CONSIGNE A: Recopiez fidèlement un passage de l'article sur les violences faites aux femmes : commencez aux mots « À la maison » et arrêtez-vous après « tendance se maintient. ».
CONSIGNE B:
Répondez à ces questions sur l'article portant sur les violences faites aux femmes :
(i) À quelles dates se tiennent les 12 jours d'action ?
(ii) Quel poste occupe Joanne Blais ?
(iii) Combien de demandes d'hébergement La Séjournelle avait-elle reçues en 2019‑2020 ?
CONSIGNE C: Poursuivez l'article sur les violences faites aux femmes à partir de sa dernière phrase.

EXTRAIT:
######

Violences faites aux femmes: 12 jours pour sensibiliser

Les 12 jours d’action contre les violences faites aux femmes se déroulent du 25 novembre au 6 décembre à travers le ­Québec. Ces journées de sensibilisation prennent une autre ampleur cette année devant l’importante hausse du nombre de féminicides dans la province dans la dernière année.

«  ­La hausse est effarante, lance ­Joanne ­Blais, coordonnatrice de la ­Table de concertation du mouvement des femmes de la ­Mauricie. Il faut particulièrement se poser des questions comme société sur ce qu’on peut faire pour freiner ce type de violence envers les femmes. Il faut prendre conscience de tous les types de violence dont sont victimes les femmes, notamment les femmes racisées et autochtones.  »

«  ­On peut avoir l’impression que les féminicides qui se sont produits sont loin de nous, mais il s’en est aussi produit dans de petites villes, ­rappelle-t-elle. Il ne faut pas attendre que ce soit rendu dans notre région pour agir. On ne veut pas que le prochain féminicide soit chez nous…  »

Depuis le déconfinement du printemps 2020, le signalement des cas de violence conjugale est reparti à la hausse.

À la maison d’hébergement ­La ­Séjournelle, la hausse des demandes est inquiétante. Alors que le nombre de demandes d’hébergement s’était élevé à 214 en 2019‑2020, la directrice générale de l’organisme, ­Denise ­Tremblay, s’attend à passer le cap des 350 demandes cette année, si la tendance se maintient.

«  Ça ne m’étonne pas. On avait prévu une hausse. En 2020, pendant le confinement, les femmes ne pouvaient pas demander de l’aide, car elles étaient confinées avec le conjoint. C’était inquiétant. En avril, mai et juin 2020, le téléphone avait arrêté de sonner, mais on savait que ça repartirait lorsqu’il y aurait des assouplissements. Et c’est reparti  », raconte ­Denise ­Tremblay.

######

EXTRAIT DES DONNÉES:
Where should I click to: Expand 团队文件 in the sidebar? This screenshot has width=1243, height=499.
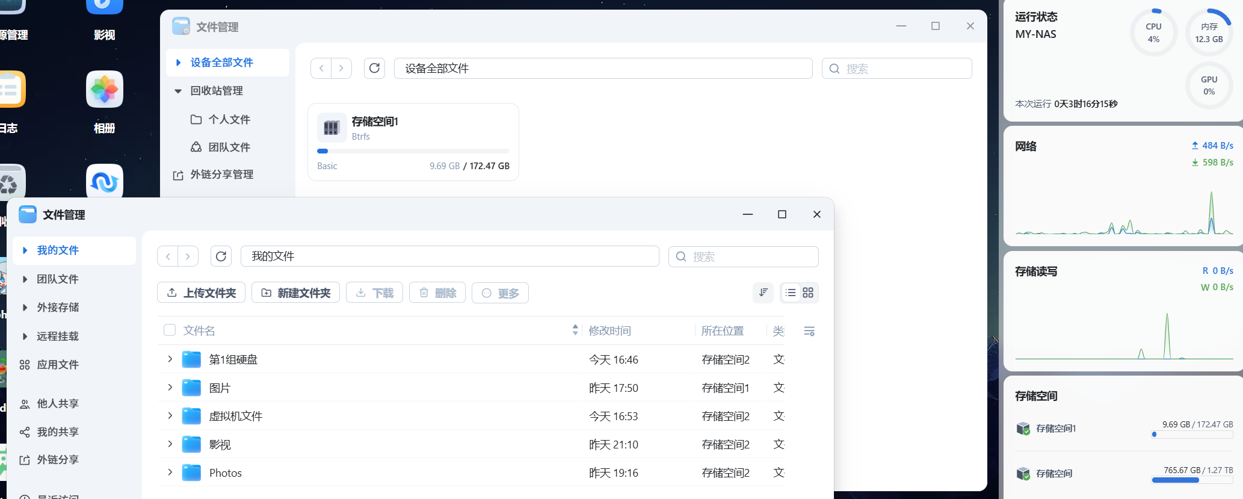pos(25,279)
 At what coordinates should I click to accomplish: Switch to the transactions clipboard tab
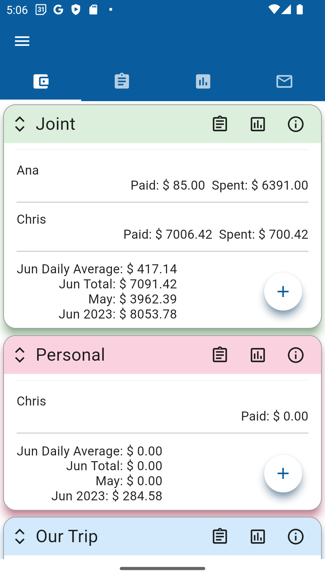(122, 81)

######

RÉPONSE A:
À la maison d’hébergement ­La ­Séjournelle, la hausse des demandes est inquiétante. Alors que le nombre de demandes d’hébergement s’était élevé à 214 en 2019‑2020, la directrice générale de l’organisme, ­Denise ­Tremblay, s’attend à passer le cap des 350 demandes cette année, si la tendance se maintient.

RÉPONSE B:
(i) Du 25 novembre au 6 décembre.
(ii) Coordonnatrice de la Table de concertation du mouvement des femmes de la Mauricie.
(iii) 214.

RÉPONSE C:
«  C’est la pointe de l’iceberg, ­ajoute-t-elle. On travaille beaucoup à créer des ­non-événements. Il y a des situations où il y a du danger pour la femme et les enfants et on réussit à mettre des gens en protection ou à mettre en place des mesures pour les sécuriser pour faire en sorte que ça ne se retrouve pas dans le journal pour de tristes raisons. Un conjoint suicidaire, c’est aussi un conjoint dangereux dans les cas de violence conjugale. Il faut aussi s’occuper du conjoint, ne pas le laisser isolé.  »

Les formes de violence sont multiples : violence psychologique, violence sexuelle, contrôle social, menaces…

«  ­La violence conjugale est l’ensemble d’une multitude de tactiques visant à contrôler sa conjointe. Ce sont des tactiques de contrôle physique et de menaces directes. Si tu pars, il va t’arriver ceci. La femme se fait également constamment rabaisser, subit du langage ordurier. Le contrôle social est très important pour un conjoint violent. Les deux façons d’instaurer un contrôle, c’est par le contrôle financier et de limiter ses contacts à l’extérieur du domicile  », explique ­Mme ­Tremblay.

Agir en prévention

Denise ­Tremblay et ­Joanne ­Blais s’accordent sur le fait qu’il importe d’agir en prévention auprès des jeunes afin de sensibiliser cette génération aux différents types de violences et de leurs impacts.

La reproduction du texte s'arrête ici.